● Written instruction
Change every "dropdown" to "drop-down menu" in the material below, leaving all other text as it is, and leave out the pictures.

● Data lines
((
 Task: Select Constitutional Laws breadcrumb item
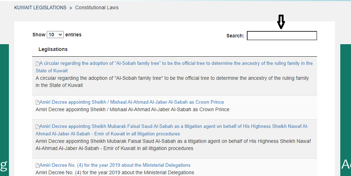(x=97, y=7)
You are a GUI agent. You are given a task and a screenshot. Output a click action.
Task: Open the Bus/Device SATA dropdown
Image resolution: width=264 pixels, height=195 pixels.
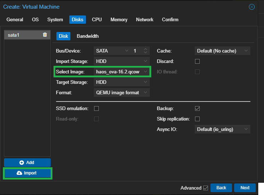point(111,51)
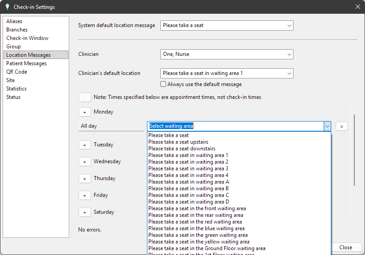
Task: Open Patient Messages in the sidebar
Action: (x=26, y=63)
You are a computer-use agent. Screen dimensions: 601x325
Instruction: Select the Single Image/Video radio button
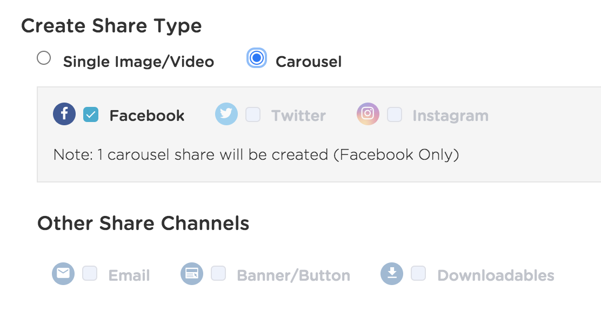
))
● Reply
 Task: Select Constitutional Laws breadcrumb item
(x=97, y=7)
You are a GUI agent. You are given a task and a screenshot. Output a click action.
Task: Open the Bus/Device SATA drop-down menu
Image resolution: width=264 pixels, height=195 pixels.
point(111,51)
Task: Open Patient Messages in the sidebar
Action: (x=26, y=63)
You are a computer-use agent. Screen dimensions: 601x325
Instruction: Select the Single Image/Video radio button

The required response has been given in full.